Defendants further contend that the proposed amendment is frivolous. With respect to the proposed chapter 93A claim, defendants contend that it lacks merit and that it is barred by the statute of limitations. The alleged lack of merit of the proposed claim is not so obvious that the motion to amend should be denied on that basis alone. Furthermore, the limitations period for chapter 93A claims is four years; although the initial loss happened in 2006, the events complained of occurred in the context of negotiating the claim, at least some of which occurred within the limitations period. See Mass. Gen. Laws ch. 260, § 5A. Finally, this is not a situation where the case would be terminated but for the amendment. Compare Hatch v. Dep’t for Children, 274 F.3d 12, 19 (1st Cir.2001) (“The appropriateness vel non of a district court decision denying a motion to amend on the ground of futility depends, in the first instance, on the posture of the case.”); Correa-Martinez v. Arrillaga-Belendez, 903 F.2d 49, 59 (1st Cir.1990) (denying a motion to amend after examining the proposed amendment and finding “nothing of decretory significance, that is, nothing which would repair the holes in [plaintiffs] case.”).
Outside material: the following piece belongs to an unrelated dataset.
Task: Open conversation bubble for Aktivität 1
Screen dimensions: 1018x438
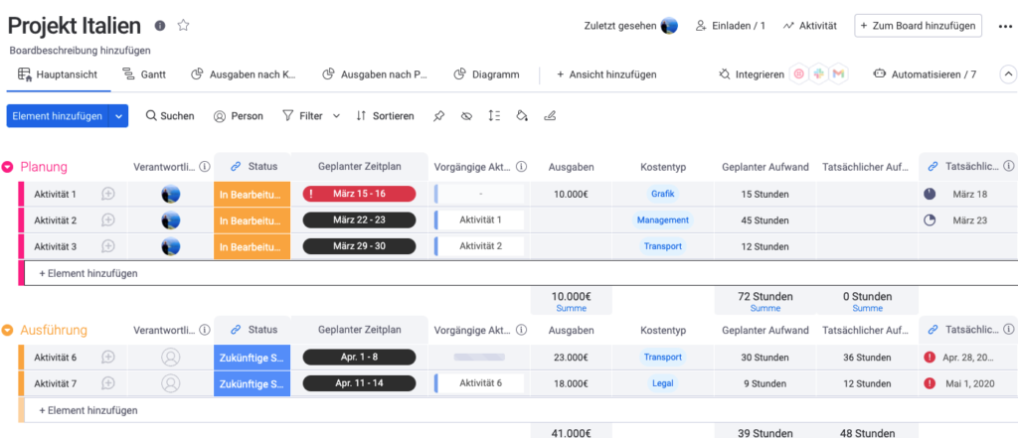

For those reasons, the Court finds that the proposed amendment is not so obviously futile as to warrant the denial of the motion to amend.2
Accordingly, the plaintiffs motion to amend the complaint will be granted.
*205IV. Conclusion
For the foregoing reasons, defendants’ Motion for Summary Judgment is DENIED, plaintiffs Motion for Reconsideration is GRANTED in part and DENIED in part, and plaintiffs Motion to Amend is GRANTED.
So Ordered.
. The complaint asserts claims against the “Chubb Group of Insurance Companies.” *196Defendants contend that it is not an entity subject to suit, but it is rather a descriptive term used to identify several separately incorporated and separately capitalized insurance companies, one of which is Federal.
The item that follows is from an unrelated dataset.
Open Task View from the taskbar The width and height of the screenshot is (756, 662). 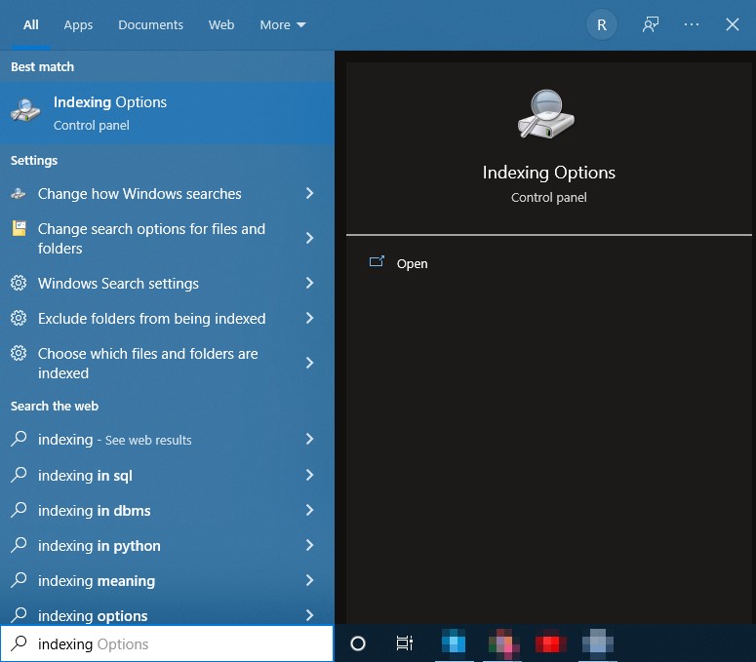(404, 643)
. To the extent that it is consistent with plaintiff's allegations, the Court also draws on information provided in the exhibits to defendants' motion for judgment on the pleadings. Specifically, the Court draws on the policy itself, and the records of the reference panel proceedings, because those documents are linked to the complaint and their authenticity unchallenged. "When, as now, a complaint's factual allegations are expressly linked to— and admittedly dependent upon — a document (the authenticity of which is not challenged), that document effectively merges into the pleadings and the trial court can review it in deciding a motion to dismiss under Rule 12(b)(6).” Beddall v. State St. Bank & Trust Co., 137 F.3d 12, 17 (1st Cir.Mass.1998)
. In similar cases concerning insurance disputes, courts have not been a model of clarity on this point, and have allowed the claims to proceed together without distinguishing be*199tween them. See, e.g., Beals v. Commercial Union Ins. Co., 61 Mass.App.Ct. 189, 194, 808 N.E.2d 824 (Mass.App.Ct.2004) (referring to the 93A and breach of implied covenant claims collectively as “bad faith claims.”). Here the Court breaks with this pattern.
. This is true regardless of whether the described actions violated Mass. Gen. Laws ch. 176D § 3; plaintiff has not alleged that the provisions of chapter 176D were part of the contract by incorporation or otherwise.
. To the extent that plaintiff tries to raise additional "loss of use" claims as to other increased living expenses, the Court finds that these claims were not properly raised before it in earlier filings nor were they properly before the reference panel. Furthermore, and in any event, the claims are not supported by any evidence in the record. Accordingly, the Court will confine its summary judgment analysis to the "loss of use” claim properly before it, which is the claim related to “rent.”
. To the extent that the amended complaint also includes amendments to the other claims and their factual bases, the Court will permit it to be filed in its present form, but the Court will not again reconsider the dismissal of any of those claims.